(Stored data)
• • • •

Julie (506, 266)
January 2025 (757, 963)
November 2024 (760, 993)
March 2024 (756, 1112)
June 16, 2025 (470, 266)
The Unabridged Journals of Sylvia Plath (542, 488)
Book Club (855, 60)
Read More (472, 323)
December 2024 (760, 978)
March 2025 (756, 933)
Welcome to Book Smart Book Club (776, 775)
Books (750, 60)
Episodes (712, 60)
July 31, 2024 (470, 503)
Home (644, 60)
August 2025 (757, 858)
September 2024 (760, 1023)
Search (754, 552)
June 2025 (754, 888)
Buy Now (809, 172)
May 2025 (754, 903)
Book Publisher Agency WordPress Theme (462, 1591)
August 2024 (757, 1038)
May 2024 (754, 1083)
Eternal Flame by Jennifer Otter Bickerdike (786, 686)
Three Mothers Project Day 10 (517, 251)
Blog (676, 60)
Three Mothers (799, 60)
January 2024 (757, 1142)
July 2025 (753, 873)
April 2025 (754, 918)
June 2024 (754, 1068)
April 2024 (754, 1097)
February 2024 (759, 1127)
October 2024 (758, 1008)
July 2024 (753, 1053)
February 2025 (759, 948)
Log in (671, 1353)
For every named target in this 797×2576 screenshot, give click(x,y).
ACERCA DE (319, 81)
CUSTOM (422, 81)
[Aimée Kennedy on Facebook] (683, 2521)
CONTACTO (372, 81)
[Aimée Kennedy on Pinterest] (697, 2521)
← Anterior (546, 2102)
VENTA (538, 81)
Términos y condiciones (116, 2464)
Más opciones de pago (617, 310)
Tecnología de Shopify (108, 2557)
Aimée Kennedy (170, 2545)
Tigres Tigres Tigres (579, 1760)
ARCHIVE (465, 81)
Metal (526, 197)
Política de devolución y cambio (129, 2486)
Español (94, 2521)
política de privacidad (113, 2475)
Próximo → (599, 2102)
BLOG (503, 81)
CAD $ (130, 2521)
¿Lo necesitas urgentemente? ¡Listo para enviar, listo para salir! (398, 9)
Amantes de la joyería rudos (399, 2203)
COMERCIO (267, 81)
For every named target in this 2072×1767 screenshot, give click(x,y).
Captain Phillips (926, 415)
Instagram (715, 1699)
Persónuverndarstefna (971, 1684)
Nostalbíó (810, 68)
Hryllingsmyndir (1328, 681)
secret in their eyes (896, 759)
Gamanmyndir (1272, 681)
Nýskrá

• • • •

> **Work order**: Every line above is to be duplicated exactly as shown.

> **Solution for this problem**:
Julie (506, 266)
January 2025 (757, 963)
November 2024 (760, 993)
March 2024 (756, 1112)
June 16, 2025 (470, 266)
The Unabridged Journals of Sylvia Plath (542, 488)
Book Club (855, 60)
Read More (472, 323)
December 2024 (760, 978)
March 2025 (756, 933)
Welcome to Book Smart Book Club (776, 775)
Books (750, 60)
Episodes (712, 60)
July 31, 2024 (470, 503)
Home (644, 60)
August 2025 (757, 858)
September 2024 (760, 1023)
Search (754, 552)
June 2025 (754, 888)
Buy Now (809, 172)
May 2025 (754, 903)
Book Publisher Agency WordPress Theme (462, 1591)
August 2024 (757, 1038)
May 2024 (754, 1083)
Eternal Flame by Jennifer Otter Bickerdike (786, 686)
Three Mothers Project Day 10 (517, 251)
Blog (676, 60)
Three Mothers (799, 60)
January 2024 (757, 1142)
July 2025 (753, 873)
April 2025 (754, 918)
June 2024 (754, 1068)
April 2024 (754, 1097)
February 2024 (759, 1127)
October 2024 (758, 1008)
July 2024 (753, 1053)
February 2025 (759, 948)
Log in (671, 1353)
For every named target in this 797×2576 screenshot, give click(x,y).
ACERCA DE (319, 81)
CUSTOM (422, 81)
[Aimée Kennedy on Facebook] (683, 2521)
CONTACTO (372, 81)
[Aimée Kennedy on Pinterest] (697, 2521)
← Anterior (546, 2102)
VENTA (538, 81)
Términos y condiciones (116, 2464)
Más opciones de pago (617, 310)
Tecnología de Shopify (108, 2557)
Aimée Kennedy (170, 2545)
Tigres Tigres Tigres (579, 1760)
ARCHIVE (465, 81)
Metal (526, 197)
Política de devolución y cambio (129, 2486)
Español (94, 2521)
política de privacidad (113, 2475)
Próximo → (599, 2102)
BLOG (503, 81)
CAD $ (130, 2521)
¿Lo necesitas urgentemente? ¡Listo para enviar, listo para salir! (398, 9)
Amantes de la joyería rudos (399, 2203)
COMERCIO (267, 81)
For every named target in this 2072×1767 screenshot, give click(x,y).
Captain Phillips (926, 415)
Instagram (715, 1699)
Persónuverndarstefna (971, 1684)
Nostalbíó (810, 68)
Hryllingsmyndir (1328, 681)
secret in their eyes (896, 759)
Gamanmyndir (1272, 681)
Nýskrá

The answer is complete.